Riedel, who served as a special assistant to the president until 2002 and is now with the Brookings Institution, said the lack of weight accorded to Bush's appeasement speech "shows more and more that the Middle East is not listening to him anymore, as does the deal announced in Doha for Lebanon today." In that Doha agreement, the Iranian-supported Hezbollah secured effective veto power within Lebanon's next cabinet -- an arrangement that is sure to frustrate any future efforts to disarm the political party that the U.S. considers a terrorist organization.
Turkey's mediation of Israel-Syria talks has been "an open secret" in the region for the last month, according to Riedel. "A lot of very serious Israeli thinkers have felt for some time that the Syria agreement could be a strategic way to break out of the logjam that Israel is in," he said. "There's no holy Jerusalem to contend with, no refugees. It's a simple land for peace swap, and everyone knows what the price is: 100 percent return of the Golan Heights, in return for which they would get a full agreement with Syria. ... If this works, it would demonstrate that negotiating with Assad's Syria can produce serious and important results for a democracy like Israel."
But not all observers are that optimistic. Independent analyst and Israeli political adviser Dahlia Scheindlin cites a recent report by the War and Peace Index that suggests Israelis are more willing to consider a compromise over certain areas in Jerusalem than they are likely to approve of any deal with Syria that involves relinquishing the Golan.

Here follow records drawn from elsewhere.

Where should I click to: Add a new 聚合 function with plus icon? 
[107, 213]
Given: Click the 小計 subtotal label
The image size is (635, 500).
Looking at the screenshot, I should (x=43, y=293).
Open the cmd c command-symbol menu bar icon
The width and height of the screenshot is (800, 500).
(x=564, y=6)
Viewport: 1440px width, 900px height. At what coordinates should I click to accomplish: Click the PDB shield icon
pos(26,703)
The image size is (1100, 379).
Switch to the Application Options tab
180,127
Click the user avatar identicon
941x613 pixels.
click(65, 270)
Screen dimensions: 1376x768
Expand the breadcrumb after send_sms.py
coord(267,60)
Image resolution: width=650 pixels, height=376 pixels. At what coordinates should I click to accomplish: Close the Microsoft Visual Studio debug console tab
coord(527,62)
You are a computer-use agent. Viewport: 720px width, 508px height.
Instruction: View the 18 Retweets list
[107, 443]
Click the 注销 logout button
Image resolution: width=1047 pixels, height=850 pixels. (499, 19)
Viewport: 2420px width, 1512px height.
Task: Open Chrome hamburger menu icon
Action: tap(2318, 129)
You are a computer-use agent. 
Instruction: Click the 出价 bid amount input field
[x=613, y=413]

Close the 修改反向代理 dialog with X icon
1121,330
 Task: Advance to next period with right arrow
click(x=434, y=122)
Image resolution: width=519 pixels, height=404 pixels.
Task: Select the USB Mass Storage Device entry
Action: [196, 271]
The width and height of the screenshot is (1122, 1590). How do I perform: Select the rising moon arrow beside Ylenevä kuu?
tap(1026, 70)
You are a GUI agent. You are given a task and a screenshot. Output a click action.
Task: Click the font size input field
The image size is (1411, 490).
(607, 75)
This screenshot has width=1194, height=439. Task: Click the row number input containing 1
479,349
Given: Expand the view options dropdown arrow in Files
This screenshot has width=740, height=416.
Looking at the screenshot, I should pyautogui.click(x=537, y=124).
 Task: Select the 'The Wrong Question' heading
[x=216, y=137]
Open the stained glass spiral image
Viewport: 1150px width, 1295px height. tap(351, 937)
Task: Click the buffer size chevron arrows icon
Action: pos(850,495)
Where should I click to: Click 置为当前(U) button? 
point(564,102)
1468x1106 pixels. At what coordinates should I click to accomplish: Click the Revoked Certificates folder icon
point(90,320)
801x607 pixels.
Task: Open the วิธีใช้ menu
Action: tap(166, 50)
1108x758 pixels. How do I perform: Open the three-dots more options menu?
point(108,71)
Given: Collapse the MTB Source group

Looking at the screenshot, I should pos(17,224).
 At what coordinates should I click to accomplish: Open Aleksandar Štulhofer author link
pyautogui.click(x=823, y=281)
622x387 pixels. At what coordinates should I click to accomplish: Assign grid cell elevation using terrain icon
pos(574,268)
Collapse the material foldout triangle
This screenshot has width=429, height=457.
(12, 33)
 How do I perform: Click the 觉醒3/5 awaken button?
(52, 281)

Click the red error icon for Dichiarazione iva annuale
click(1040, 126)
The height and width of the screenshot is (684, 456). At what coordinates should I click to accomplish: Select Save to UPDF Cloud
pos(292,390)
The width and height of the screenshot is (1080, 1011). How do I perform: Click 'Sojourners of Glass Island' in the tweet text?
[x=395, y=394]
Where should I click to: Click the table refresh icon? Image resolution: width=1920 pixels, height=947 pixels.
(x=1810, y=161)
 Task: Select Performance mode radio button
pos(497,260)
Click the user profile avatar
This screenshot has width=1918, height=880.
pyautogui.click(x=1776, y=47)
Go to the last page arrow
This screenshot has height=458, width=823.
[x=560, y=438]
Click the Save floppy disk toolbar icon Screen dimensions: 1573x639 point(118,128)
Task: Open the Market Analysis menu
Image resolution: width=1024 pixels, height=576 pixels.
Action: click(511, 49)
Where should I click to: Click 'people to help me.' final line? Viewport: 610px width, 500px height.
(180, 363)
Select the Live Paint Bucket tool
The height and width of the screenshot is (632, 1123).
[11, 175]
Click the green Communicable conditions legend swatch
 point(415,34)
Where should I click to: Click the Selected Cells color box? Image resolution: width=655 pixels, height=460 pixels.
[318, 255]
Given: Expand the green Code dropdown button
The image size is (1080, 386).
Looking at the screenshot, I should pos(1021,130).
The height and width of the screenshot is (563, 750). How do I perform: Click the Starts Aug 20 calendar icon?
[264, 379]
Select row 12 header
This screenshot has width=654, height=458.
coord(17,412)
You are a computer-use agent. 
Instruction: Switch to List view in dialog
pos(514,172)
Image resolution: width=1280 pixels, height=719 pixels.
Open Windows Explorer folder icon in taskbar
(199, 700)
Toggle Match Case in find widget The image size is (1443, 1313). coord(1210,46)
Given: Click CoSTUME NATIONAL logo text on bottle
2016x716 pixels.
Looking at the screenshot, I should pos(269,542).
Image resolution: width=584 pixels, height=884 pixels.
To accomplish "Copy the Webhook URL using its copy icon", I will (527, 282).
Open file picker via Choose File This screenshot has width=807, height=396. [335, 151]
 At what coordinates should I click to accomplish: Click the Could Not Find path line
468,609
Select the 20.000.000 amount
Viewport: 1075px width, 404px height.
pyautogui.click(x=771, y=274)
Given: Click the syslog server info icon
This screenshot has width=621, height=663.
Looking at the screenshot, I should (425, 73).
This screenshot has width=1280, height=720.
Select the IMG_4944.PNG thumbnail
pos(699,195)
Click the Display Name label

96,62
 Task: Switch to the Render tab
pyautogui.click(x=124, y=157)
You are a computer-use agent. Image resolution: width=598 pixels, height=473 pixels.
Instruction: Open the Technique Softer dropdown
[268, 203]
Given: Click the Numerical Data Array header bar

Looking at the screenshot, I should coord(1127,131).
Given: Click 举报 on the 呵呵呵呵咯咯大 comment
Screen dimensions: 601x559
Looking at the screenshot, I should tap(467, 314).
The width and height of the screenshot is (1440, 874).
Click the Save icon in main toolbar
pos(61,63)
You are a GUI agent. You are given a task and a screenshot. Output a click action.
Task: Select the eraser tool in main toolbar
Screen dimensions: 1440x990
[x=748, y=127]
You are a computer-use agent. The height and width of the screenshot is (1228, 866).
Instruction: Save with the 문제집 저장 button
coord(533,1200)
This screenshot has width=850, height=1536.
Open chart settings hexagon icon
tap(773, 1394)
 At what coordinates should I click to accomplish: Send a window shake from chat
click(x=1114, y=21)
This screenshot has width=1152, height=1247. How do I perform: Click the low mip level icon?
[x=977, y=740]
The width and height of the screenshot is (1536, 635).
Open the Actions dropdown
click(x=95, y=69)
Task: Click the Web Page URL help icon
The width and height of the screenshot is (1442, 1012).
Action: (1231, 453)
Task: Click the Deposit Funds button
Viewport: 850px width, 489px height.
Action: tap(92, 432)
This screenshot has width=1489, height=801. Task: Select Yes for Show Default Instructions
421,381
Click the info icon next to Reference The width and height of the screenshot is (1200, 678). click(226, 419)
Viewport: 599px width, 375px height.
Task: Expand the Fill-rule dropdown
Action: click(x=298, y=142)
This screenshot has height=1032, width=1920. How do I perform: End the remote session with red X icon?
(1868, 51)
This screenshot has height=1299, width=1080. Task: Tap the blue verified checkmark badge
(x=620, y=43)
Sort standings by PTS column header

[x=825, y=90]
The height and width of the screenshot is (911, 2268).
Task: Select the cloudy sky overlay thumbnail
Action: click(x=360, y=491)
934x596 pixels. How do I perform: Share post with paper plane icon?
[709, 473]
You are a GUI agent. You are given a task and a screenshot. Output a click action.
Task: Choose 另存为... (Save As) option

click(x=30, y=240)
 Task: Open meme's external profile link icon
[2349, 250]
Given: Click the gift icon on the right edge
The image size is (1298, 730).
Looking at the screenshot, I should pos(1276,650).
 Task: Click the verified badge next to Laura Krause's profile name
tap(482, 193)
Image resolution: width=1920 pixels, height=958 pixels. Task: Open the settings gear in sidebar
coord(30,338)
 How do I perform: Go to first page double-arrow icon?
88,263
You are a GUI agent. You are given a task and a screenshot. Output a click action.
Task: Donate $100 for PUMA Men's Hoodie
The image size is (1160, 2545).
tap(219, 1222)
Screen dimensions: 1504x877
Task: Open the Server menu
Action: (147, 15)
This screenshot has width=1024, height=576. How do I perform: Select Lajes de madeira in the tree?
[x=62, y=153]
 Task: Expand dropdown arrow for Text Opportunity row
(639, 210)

According to that study, only 19 percent of Israelis support the idea of giving up the Golan, while 40 percent are willing to consider giving up Arab neighborhoods in Jerusalem. "It's sort of counter-intuitive and surprising," Scheindlin said, "you wouldn't think it would be quite so emotional. But the Golan has been annexed for so long, it now feels like part of Israel. The people who live there are considered regular Israelis, not settlers. Also, they've been through this many times before. Talks start and end faster than you can say 'jackrabbit.' So there's a lot of cynicism. While this story is leading the news today, it could easily be gone tomorrow."